(DATA RECORDS)

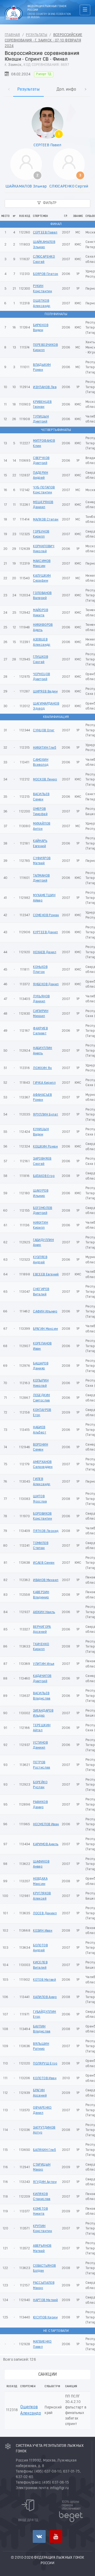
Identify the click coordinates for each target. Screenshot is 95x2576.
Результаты (36, 35)
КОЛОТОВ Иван (44, 2078)
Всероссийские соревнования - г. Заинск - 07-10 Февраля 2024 (43, 40)
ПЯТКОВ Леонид (45, 1531)
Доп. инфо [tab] (66, 89)
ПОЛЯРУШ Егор (45, 2063)
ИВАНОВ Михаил (45, 1580)
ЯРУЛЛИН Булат (45, 1114)
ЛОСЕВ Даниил (45, 1913)
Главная (12, 35)
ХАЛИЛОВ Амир (45, 1997)
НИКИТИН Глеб (44, 747)
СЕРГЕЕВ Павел (47, 145)
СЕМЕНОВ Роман (46, 915)
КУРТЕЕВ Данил (45, 932)
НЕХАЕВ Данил (44, 952)
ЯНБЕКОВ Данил (46, 984)
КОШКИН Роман (45, 1146)
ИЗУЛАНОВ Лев (44, 387)
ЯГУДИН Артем (44, 2182)
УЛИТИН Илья (43, 1664)
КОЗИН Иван (42, 1930)
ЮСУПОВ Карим (45, 2317)
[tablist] (47, 84)
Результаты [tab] (28, 89)
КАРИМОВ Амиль (45, 1844)
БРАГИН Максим (45, 1329)
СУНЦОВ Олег (43, 730)
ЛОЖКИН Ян (42, 1068)
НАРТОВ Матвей (45, 2300)
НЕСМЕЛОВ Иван (46, 1824)
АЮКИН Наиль (44, 1612)
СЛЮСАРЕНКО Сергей (68, 186)
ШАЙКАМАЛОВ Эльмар (26, 186)
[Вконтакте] (39, 2536)
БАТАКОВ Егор (44, 1176)
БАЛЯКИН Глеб (44, 2150)
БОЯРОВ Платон (45, 274)
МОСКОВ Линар (45, 779)
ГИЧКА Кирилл (44, 1082)
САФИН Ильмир (45, 1311)
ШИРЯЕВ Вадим (45, 691)
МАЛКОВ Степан (45, 519)
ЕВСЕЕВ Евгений (46, 1274)
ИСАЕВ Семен (43, 1563)
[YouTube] (55, 2536)
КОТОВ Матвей (44, 1979)
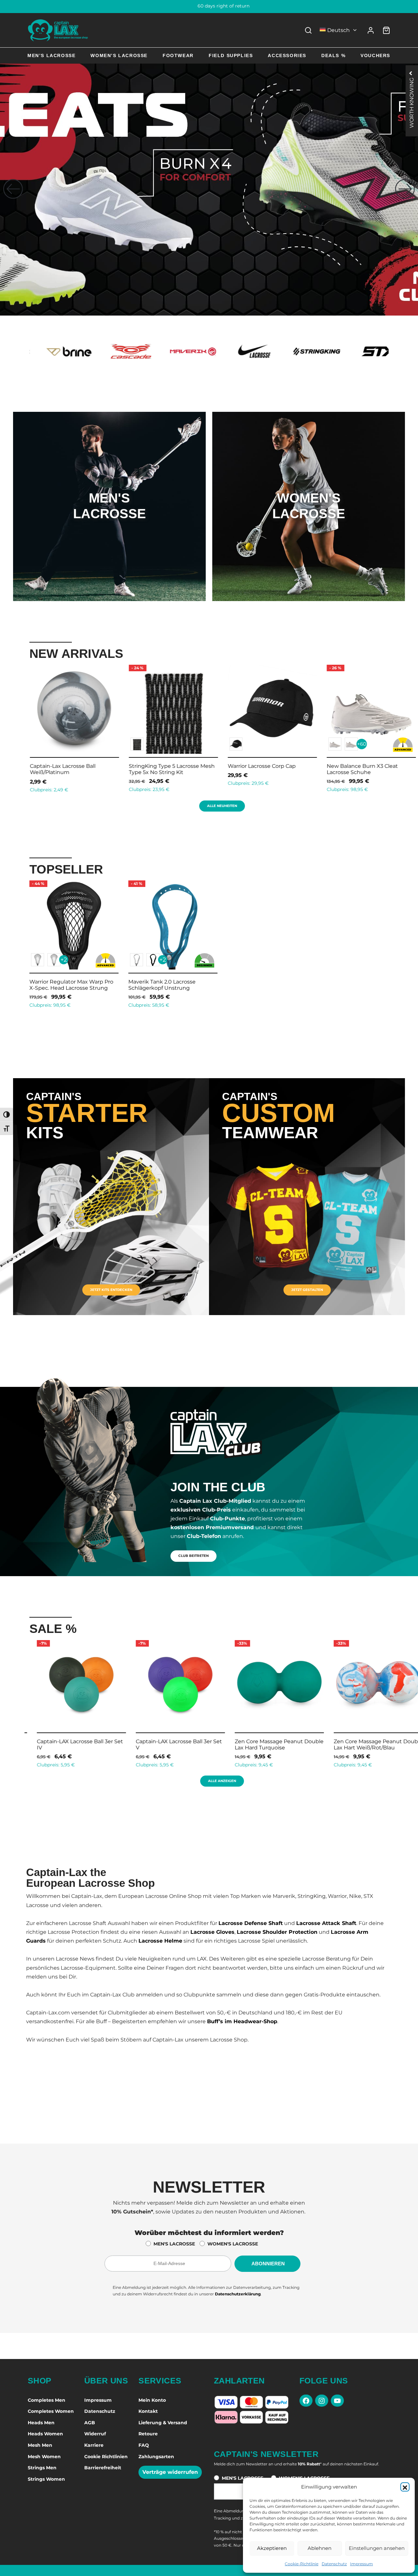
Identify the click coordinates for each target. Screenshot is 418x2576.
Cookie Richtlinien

(End DATA RECORDS)

- [YOUR OBJECTIVE]
The output is the records exactly as they read, with no pictures in it.

- [ANSWER FOR THE TASK]
Identify the click coordinates for each target. Screenshot is 95x2576.
Результаты (36, 35)
КОЛОТОВ Иван (44, 2078)
Всероссийские соревнования - г. Заинск - 07-10 Февраля 2024 (43, 40)
ПЯТКОВ Леонид (45, 1531)
Доп. инфо [tab] (66, 89)
ПОЛЯРУШ Егор (45, 2063)
ИВАНОВ Михаил (45, 1580)
ЯРУЛЛИН Булат (45, 1114)
ЛОСЕВ Даниил (45, 1913)
Главная (12, 35)
ХАЛИЛОВ Амир (45, 1997)
НИКИТИН Глеб (44, 747)
СЕРГЕЕВ Павел (47, 145)
СЕМЕНОВ Роман (46, 915)
КУРТЕЕВ Данил (45, 932)
НЕХАЕВ Данил (44, 952)
ЯНБЕКОВ Данил (46, 984)
КОШКИН Роман (45, 1146)
ИЗУЛАНОВ Лев (44, 387)
ЯГУДИН Артем (44, 2182)
УЛИТИН Илья (43, 1664)
КОЗИН Иван (42, 1930)
ЮСУПОВ Карим (45, 2317)
[tablist] (47, 84)
Результаты [tab] (28, 89)
КАРИМОВ Амиль (45, 1844)
БРАГИН Максим (45, 1329)
СУНЦОВ Олег (43, 730)
ЛОЖКИН Ян (42, 1068)
НАРТОВ Матвей (45, 2300)
НЕСМЕЛОВ Иван (46, 1824)
АЮКИН Наиль (44, 1612)
СЛЮСАРЕНКО Сергей (68, 186)
ШАЙКАМАЛОВ Эльмар (26, 186)
[Вконтакте] (39, 2536)
БАТАКОВ Егор (44, 1176)
БАЛЯКИН Глеб (44, 2150)
БОЯРОВ Платон (45, 274)
МОСКОВ Линар (45, 779)
ГИЧКА Кирилл (44, 1082)
САФИН Ильмир (45, 1311)
ШИРЯЕВ Вадим (45, 691)
МАЛКОВ Степан (45, 519)
ЕВСЕЕВ Евгений (46, 1274)
ИСАЕВ Семен (43, 1563)
[YouTube] (55, 2536)
КОТОВ Матвей (44, 1979)
Identify the click coordinates for each target. Screenshot is 418x2576.
Cookie Richtlinien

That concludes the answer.